[TEXTAUSSCHNITT]
◇ ◇ ◇ ◇

Vor fünf Jahren startete das Golden Leaves, Darmstadts geheimniskrämerisches Liebhaberfestival, mit unkonventionellem Konzept (geheimer Veranstaltungsort, Spenden statt Tickets) in einem privaten Hinterhausgarten. 200 Gäste feierten ihre Liebe zu guter Musik. Mittlerweile lockt das spätsommerliche Open Air der Bedroomdisco-Macher mit seiner familiären und liebevollen Atmosphäre sowie einem geschmackssicheren Line-up aus Indie, Pop und Folk rund 1.000 Besucher, teils aus ganz Deutschland und sogar aus dem fernen Ausland. Zum ersten kleinen Jubiläum, das zwischenzeitlich komplett auf der Kippe stand, quatschten wir mit zwei der Macher des goldenen Festival-Sommer-Finales.

Fünf Jahre Golden Leaves Festival. Bedeutet das für Euch „business as usual“ oder habt Ihr auf das Jubiläum hingearbeitet?

Fred: „Business as usual“ gibt’s bei uns eigentlich nie, weil wir jedes Jahr die Location wechseln. Wir haben also jedes Mal die Herausforderung, auf einem neuen Gelände die Infrastruktur zu stellen und das ganze Festival schön und liebenswert zu machen.

◇ ◇ ◇ ◇

[DATEN]

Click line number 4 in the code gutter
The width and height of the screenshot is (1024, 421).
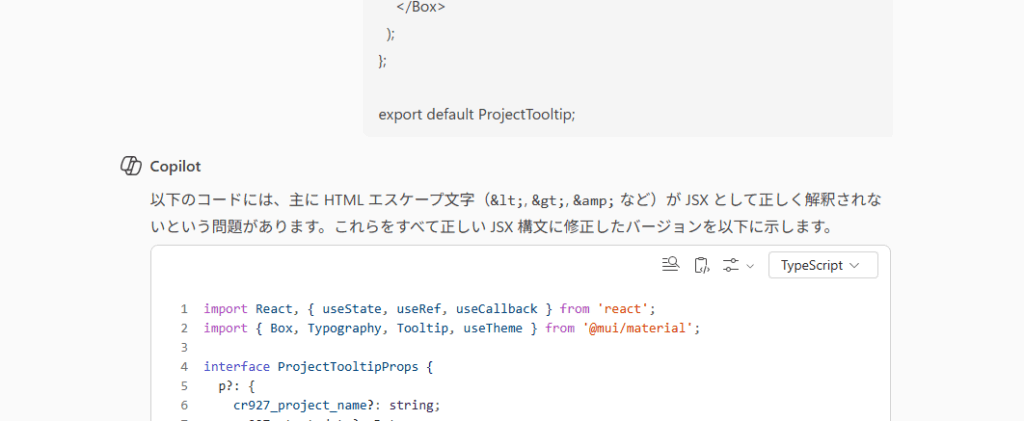click(184, 367)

◇ ◇ ◇ ◇

[AUFGABE 1]
Wie viele Gäste feierten laut dem Textausschnitt über das Golden Leaves Festival bei dessen Start im privaten Hinterhausgarten?
[AUFGABE 2]
Führe den Textausschnitt über das Golden Leaves Festival nach seinem letzten Satz weiter.
Das Material spielt hierfür keine Rolle.

[ERGEBNIS 1]
200 Gäste.

[ERGEBNIS 2]
Tobi: Es ist eher so ein persönliches Ding. Wir freuen uns einfach, dass es schon zum fünften Mal stattfindet.

Ihr könnt’s selbst gar nicht glauben, was?

[beide lachen] Ja, ein bisschen!

T: Wie jedes Jahr wollten wir für uns und für das Publikum einfach wieder ein schönes Line-up zaubern.

F: Tatsächlich haben wir zum Fünfjährigen versucht, Künstler aus der Wohnzimmerkonzert-Reihe zu holen, die schon mal gut angekommen sind, um dem Ganzen einen jubilatorischen Charakter zu verleihen.

Das Line-up scheint auch mit dem Festival gewachsen zu sein. Statt Fokus auf Singer-Songwriter-Musik gibt‘s ein geschmackssicheres Programm mit verschiedenen Pop- und Indie-Gitarren-Bands.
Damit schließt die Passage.